**DIRECTION**
Render everything in the listing below, from the line containing "Quality assurance (304, 1126)" down through the line containing "Of Bollywood Prima", as a Markdown table with the columns Row and Entry. Leave out blank lines.

**DATA SUPPLIED**

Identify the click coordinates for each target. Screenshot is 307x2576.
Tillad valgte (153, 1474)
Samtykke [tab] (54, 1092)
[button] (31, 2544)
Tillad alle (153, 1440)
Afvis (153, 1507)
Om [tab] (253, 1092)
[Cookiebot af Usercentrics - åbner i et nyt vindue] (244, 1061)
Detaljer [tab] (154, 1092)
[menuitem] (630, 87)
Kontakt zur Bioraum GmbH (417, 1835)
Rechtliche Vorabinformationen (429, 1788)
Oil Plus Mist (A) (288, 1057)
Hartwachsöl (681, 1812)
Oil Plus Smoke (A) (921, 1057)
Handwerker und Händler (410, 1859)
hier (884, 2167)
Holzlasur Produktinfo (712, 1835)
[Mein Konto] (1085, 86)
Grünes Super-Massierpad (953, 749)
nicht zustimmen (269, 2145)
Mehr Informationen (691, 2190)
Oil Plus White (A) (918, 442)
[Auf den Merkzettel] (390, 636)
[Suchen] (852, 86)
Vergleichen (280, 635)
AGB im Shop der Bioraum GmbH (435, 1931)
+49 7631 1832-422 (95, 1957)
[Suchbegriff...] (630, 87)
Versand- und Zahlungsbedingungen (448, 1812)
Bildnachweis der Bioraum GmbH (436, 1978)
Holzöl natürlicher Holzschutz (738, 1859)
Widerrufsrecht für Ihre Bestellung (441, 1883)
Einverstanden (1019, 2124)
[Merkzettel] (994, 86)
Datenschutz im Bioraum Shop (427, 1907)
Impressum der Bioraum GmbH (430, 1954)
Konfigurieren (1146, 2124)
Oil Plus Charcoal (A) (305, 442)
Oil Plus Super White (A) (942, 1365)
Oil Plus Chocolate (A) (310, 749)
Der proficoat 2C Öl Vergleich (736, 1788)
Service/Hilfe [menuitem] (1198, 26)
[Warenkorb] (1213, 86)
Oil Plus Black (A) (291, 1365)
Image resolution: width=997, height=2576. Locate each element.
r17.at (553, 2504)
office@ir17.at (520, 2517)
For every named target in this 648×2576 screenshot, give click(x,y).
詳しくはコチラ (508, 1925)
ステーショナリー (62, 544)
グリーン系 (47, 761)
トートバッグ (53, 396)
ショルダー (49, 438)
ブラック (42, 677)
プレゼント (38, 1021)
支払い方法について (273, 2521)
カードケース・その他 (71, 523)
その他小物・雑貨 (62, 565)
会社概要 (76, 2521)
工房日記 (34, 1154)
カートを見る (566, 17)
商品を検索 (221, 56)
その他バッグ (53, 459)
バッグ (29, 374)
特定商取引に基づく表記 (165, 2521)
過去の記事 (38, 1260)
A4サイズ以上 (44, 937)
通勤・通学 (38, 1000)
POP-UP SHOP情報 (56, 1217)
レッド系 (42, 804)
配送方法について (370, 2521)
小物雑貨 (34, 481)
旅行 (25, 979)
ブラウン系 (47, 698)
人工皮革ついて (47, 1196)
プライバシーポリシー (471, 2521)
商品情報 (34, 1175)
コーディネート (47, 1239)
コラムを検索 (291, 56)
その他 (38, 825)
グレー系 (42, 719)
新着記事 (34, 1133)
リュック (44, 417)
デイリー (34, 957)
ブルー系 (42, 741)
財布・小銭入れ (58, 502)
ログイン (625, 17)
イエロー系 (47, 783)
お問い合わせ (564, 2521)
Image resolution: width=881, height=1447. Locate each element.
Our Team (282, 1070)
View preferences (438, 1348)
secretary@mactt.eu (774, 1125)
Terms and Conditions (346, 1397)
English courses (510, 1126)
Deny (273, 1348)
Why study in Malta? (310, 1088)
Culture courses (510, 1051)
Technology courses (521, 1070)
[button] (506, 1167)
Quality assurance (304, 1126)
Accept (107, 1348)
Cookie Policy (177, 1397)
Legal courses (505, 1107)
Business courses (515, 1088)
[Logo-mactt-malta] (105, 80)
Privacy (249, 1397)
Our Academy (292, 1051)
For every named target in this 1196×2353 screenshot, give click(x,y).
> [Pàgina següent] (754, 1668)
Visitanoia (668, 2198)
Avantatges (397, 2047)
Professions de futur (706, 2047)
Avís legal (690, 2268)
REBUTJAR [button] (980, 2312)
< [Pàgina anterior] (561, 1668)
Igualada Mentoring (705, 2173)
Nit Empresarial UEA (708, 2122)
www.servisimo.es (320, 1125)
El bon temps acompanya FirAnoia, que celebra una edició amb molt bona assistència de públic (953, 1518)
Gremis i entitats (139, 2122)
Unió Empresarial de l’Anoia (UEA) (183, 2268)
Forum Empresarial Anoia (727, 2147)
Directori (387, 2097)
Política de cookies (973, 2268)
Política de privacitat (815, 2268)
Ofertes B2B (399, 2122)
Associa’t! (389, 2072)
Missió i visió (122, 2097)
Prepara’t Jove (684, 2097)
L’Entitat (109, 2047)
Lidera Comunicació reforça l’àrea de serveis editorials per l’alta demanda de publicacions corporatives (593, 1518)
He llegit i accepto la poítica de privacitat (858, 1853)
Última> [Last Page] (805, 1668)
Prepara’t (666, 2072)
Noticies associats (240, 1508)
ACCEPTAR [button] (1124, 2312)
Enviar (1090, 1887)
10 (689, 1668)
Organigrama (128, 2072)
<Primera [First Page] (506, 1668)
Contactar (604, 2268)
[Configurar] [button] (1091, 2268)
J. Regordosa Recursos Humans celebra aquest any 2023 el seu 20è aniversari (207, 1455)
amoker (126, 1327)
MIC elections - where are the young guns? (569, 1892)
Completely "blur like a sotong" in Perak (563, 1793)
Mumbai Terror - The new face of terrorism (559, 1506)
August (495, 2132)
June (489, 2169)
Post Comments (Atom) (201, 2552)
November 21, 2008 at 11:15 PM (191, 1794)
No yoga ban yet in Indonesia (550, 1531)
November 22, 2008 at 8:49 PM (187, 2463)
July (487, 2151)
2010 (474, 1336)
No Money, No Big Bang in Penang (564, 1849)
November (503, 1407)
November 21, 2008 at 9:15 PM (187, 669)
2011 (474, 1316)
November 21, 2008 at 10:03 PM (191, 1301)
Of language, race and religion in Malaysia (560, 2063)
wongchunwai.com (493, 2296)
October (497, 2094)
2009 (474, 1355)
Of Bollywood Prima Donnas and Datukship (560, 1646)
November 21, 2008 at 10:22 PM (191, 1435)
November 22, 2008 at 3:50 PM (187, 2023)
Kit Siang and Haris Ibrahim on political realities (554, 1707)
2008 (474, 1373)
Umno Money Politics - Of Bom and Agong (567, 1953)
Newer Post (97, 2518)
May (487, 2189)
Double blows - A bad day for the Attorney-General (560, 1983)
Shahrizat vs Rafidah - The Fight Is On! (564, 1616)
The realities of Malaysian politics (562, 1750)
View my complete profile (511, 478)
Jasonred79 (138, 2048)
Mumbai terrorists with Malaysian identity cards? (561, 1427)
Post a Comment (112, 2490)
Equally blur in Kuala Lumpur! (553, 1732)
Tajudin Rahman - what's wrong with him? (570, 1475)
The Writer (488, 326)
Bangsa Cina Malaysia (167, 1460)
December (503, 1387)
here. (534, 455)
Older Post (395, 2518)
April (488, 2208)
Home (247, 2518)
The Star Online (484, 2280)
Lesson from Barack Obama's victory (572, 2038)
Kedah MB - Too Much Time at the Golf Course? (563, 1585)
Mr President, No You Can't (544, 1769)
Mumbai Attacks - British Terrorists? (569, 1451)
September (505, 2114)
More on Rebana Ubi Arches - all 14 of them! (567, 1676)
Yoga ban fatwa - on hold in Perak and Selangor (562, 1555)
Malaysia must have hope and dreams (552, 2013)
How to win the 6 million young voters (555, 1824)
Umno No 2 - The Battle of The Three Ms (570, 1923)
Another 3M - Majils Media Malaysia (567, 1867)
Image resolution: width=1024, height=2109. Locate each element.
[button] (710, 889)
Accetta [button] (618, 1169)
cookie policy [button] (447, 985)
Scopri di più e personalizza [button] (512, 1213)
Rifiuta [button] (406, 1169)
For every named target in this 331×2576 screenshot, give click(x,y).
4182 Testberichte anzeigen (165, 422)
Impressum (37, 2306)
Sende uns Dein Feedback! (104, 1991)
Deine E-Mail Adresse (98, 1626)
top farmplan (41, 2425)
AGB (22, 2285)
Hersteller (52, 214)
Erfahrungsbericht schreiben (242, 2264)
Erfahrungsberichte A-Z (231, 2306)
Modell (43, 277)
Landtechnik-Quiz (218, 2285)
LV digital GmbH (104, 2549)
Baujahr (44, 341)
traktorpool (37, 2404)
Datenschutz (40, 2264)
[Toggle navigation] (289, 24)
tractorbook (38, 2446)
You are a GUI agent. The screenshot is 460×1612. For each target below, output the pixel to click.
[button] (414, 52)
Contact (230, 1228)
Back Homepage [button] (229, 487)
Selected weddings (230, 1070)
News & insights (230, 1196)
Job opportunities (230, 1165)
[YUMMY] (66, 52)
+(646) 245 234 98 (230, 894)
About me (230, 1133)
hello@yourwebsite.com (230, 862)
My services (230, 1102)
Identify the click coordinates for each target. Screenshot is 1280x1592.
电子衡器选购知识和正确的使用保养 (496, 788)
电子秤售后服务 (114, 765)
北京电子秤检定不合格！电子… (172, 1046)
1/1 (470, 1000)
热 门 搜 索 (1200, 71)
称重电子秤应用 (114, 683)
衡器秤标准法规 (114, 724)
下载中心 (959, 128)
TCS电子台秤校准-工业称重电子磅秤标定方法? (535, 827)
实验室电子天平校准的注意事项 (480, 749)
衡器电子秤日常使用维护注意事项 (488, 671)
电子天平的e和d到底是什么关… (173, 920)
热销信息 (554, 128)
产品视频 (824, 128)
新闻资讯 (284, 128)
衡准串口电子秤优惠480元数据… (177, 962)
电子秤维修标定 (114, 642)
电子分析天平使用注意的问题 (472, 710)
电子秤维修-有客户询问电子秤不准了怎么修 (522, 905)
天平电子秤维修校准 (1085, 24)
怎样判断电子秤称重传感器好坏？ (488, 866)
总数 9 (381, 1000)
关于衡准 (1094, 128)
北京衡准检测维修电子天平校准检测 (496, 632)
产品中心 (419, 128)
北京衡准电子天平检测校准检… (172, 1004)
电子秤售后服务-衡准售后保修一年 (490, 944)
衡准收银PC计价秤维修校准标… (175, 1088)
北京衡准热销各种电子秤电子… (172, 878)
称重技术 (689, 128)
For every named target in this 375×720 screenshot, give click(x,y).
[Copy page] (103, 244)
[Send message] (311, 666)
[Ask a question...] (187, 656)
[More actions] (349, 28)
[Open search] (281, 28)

**SOLUTION BELOW**
| Row | Entry |
|---|---|
| 1 | Quality assurance (304, 1126) |
| 2 | Accept (107, 1348) |
| 3 | Cookie Policy (177, 1397) |
| 4 | Legal courses (505, 1107) |
| 5 | Business courses (515, 1088) |
| 6 | [Logo-mactt-malta] (105, 80) |
| 7 | Privacy (249, 1397) |
| 8 | Our Academy (292, 1051) |
| 9 | For every named target in this 1196×2353 screenshot, give click(x,y). |
| 10 | > [Pàgina següent] (754, 1668) |
| 11 | Visitanoia (668, 2198) |
| 12 | Avantatges (397, 2047) |
| 13 | Professions de futur (706, 2047) |
| 14 | Avís legal (690, 2268) |
| 15 | REBUTJAR [button] (980, 2312) |
| 16 | < [Pàgina anterior] (561, 1668) |
| 17 | Igualada Mentoring (705, 2173) |
| 18 | Nit Empresarial UEA (708, 2122) |
| 19 | www.servisimo.es (320, 1125) |
| 20 | El bon temps acompanya FirAnoia, que celebra una edició amb molt bona assistència de públic (953, 1518) |
| 21 | Gremis i entitats (139, 2122) |
| 22 | Unió Empresarial de l’Anoia (UEA) (183, 2268) |
| 23 | Forum Empresarial Anoia (727, 2147) |
| 24 | Directori (387, 2097) |
| 25 | Política de cookies (973, 2268) |
| 26 | Política de privacitat (815, 2268) |
| 27 | Ofertes B2B (399, 2122) |
| 28 | Associa’t! (389, 2072) |
| 29 | Missió i visió (122, 2097) |
| 30 | Prepara’t Jove (684, 2097) |
| 31 | L’Entitat (109, 2047) |
| 32 | Lidera Comunicació reforça l’àrea de serveis editorials per l’alta demanda de publicacions corporatives (593, 1518) |
| 33 | He llegit i accepto la poítica de privacitat (858, 1853) |
| 34 | Última> [Last Page] (805, 1668) |
| 35 | Prepara’t (666, 2072) |
| 36 | Noticies associats (240, 1508) |
| 37 | ACCEPTAR [button] (1124, 2312) |
| 38 | Enviar (1090, 1887) |
| 39 | 10 (689, 1668) |
| 40 | Organigrama (128, 2072) |
| 41 | <Primera [First Page] (506, 1668) |
| 42 | Contactar (604, 2268) |
| 43 | [Configurar] [button] (1091, 2268) |
| 44 | J. Regordosa Recursos Humans celebra aquest any 2023 el seu 20è aniversari (207, 1455) |
| 45 | amoker (126, 1327) |
| 46 | MIC elections - where are the young guns? (569, 1892) |
| 47 | Completely "blur like a sotong" in Perak (563, 1793) |
| 48 | Mumbai Terror - The new face of terrorism (559, 1506) |
| 49 | August (495, 2132) |
| 50 | June (489, 2169) |
| 51 | Post Comments (Atom) (201, 2552) |
| 52 | November 21, 2008 at 11:15 PM (191, 1794) |
| 53 | No yoga ban yet in Indonesia (550, 1531) |
| 54 | November 22, 2008 at 8:49 PM (187, 2463) |
| 55 | July (487, 2151) |
| 56 | 2010 (474, 1336) |
| 57 | No Money, No Big Bang in Penang (564, 1849) |
| 58 | November (503, 1407) |
| 59 | November 21, 2008 at 9:15 PM (187, 669) |
| 60 | 2011 (474, 1316) |
| 61 | November 21, 2008 at 10:03 PM (191, 1301) |
| 62 | Of language, race and religion in Malaysia (560, 2063) |
| 63 | wongchunwai.com (493, 2296) |
| 64 | October (497, 2094) |
| 65 | 2009 (474, 1355) |
| 66 | Of Bollywood Prima Donnas and Datukship (560, 1646) |